→ **DESCRIPTION OF THE TASK**
Reproduce exactly the line that includes "This screenshot has height=833, width=1598." and all lines after it, ending with the last line of the data.

• • • •

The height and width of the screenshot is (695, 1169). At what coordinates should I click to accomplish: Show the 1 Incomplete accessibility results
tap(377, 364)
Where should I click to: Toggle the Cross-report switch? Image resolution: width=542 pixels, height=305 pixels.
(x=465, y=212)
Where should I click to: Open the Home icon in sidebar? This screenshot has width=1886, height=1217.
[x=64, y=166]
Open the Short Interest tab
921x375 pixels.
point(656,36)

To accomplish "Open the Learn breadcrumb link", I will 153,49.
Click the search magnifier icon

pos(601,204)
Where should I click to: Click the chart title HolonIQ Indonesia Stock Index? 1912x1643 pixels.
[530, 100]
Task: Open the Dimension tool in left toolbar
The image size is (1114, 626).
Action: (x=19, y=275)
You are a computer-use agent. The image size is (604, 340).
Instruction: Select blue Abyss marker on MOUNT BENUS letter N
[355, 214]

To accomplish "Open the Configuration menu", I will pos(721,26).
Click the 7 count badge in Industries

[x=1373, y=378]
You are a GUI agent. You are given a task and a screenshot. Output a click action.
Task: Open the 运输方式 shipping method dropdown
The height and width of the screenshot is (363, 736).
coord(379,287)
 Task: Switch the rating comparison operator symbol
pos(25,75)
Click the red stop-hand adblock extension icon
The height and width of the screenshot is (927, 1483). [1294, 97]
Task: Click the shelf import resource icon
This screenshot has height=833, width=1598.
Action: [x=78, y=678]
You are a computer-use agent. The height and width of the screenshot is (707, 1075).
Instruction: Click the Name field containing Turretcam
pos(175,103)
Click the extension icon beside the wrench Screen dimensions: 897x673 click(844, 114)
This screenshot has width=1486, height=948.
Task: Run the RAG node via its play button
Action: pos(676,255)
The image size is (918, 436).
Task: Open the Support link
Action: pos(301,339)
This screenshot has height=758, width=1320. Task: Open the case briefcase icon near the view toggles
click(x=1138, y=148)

• • • •

→ **WORKED SOLUTION**
This screenshot has height=833, width=1598.
Action: [x=78, y=678]
You are a computer-use agent. The height and width of the screenshot is (707, 1075).
Instruction: Click the Name field containing Turretcam
pos(175,103)
Click the extension icon beside the wrench Screen dimensions: 897x673 click(844, 114)
This screenshot has width=1486, height=948.
Task: Run the RAG node via its play button
Action: pos(676,255)
The image size is (918, 436).
Task: Open the Support link
Action: pos(301,339)
This screenshot has height=758, width=1320. Task: Open the case briefcase icon near the view toggles
click(x=1138, y=148)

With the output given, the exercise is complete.